Chuquicamata, el País de Nunca Jamás

El 23 de abril de 2001 llegamos a Chuquicamata a trabajar en la Fundación Educacional que lleva su nombre. Las autoridades de aquel entonces me propusieron escribir un libro sobre el mineral y gracias a gestiones del ex Director Jurídico de Codelco Norte, Juan Pablo Scroggie, llegamos una noche llena de viento, estrellas, y silencio. Nuestra primera cena fue en el Chilex Club donde más tarde escribiría por las tardes los primeros apuntes de mi novela, con personajes de carne hueso, los mismos mineros que en sus tardes de fin de semana en el Club Obrero, o en el Club de Empleados me enseñaron que dos más dos son ocho como en los poemas de Vicente Huidobro y que la autodestrucción que proviene de los hombres solos, estaba a 18 kilómetros de Calama.


 

Los indios Chucos que habitaron esas soledades hace cientos de años lo sabían. Volar por las dunas, sobre el viento, debajo de la arena, no sólo es producto de los delirios de esos esforzados trabajadores que llegaron a partir de 1915, sino también puede ser el escenario de un cuento o como en el famoso poema “Vientos de Chuquicamata” que Pablo Neruda escribió como un homenaje a las piedras  y a las extensiones metafísicas de sus cerros y túneles del mineral a tajo abierto más grande del planeta.
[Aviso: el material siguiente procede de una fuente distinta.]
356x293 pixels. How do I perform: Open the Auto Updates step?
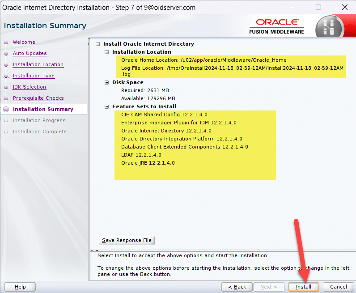coord(30,53)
Caminamos por las calles del Campamento por las noches, con las pequeñas aves ateridas del silencio y del tiempo, con los perros vagos y de amos, que cantaban por las noches cerca de los edificios César Aguilar, de la villa  John Bradford, del Hospital Roy Glover, el que era visitado por el Dios de los Metales, el famoso Cóndor de Oro que un indígena logró derrotar cerca donde hoy está la entrada del mineral hace miles de años  según cuenta la leyenda.

Detrás de la Villa Aukahuasi había un pájaro abandonado. Todos los días le convidábamos agua y alimento. Una tarde de julio de 2001 lo fuimos a sepultar al cementerio y contemplamos allí como cientos de tumbas con apellidos  irlandeses, chilotes, ingleses, franceses eran el testimonio del esfuerzo de  hombres y mujeres que soñaron con edificar el paraíso en un lugar llamado Chuquicamata, y donde la logia masónica de ese tiempo delineó los portales del cementerio con cruces y círculos que sólo la inteligencia críptica puede soñar.
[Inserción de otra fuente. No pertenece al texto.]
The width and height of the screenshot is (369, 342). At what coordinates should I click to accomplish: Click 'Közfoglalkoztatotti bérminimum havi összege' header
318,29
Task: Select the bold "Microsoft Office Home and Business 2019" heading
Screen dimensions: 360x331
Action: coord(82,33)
Los clubes deportivos eran un epicentro de sueños y alegrías. En ningún lugar se practicó el deporte de esa manera apasionada y fuerte. Hombres y mujeres hacían del tenis, el fútbol, el béisbol, una cotidianidad para respirar y amar.

Con mi perro “Melchor” íbamos a la iglesia los domingos. También visitábamos los sindicatos y la feria donde más de una vez se enamoró de una perrita minera.

Aún recuerdo ese día de abril de 2001 cuando llegamos a sus calles y espacios vacíos. Nuestro primer día en el Colegio Chuquicamata fue una sorpresa. Un Colegio enclavado en el desierto más árido del mundo.

Allí empezó el proyecto escritural y la lectura de todo lo que se había escrito sobre esos territorios, con la mirada tutelar de Héctor Lagos, el escritor del desierto chileno.

Adiós Chuquicamata. La tierra empezará a caer sobre tu cuerpo, el polvo del olvido, sin embargo, no hará desaparecer el juego y la risa de los niños, los fantasmas que habitarán para siempre la plaza, las mujeres con sus atuendos del siglo XIX, los mineros con sus cascos como soldados de una guerra infinita e imaginaria, los cánticos religiosos de todas las creencias, la música de los bomberos, militares, policías, el viaje de las prostitutas, a escondidas, desde Calama a visitar a algún amigo hospitalario, los amantes que se encuentran en un recodo del tiempo, la poesía de los agujeros, el mundo que estará por siempre detenido en tus ojos, por los siglos de los siglos.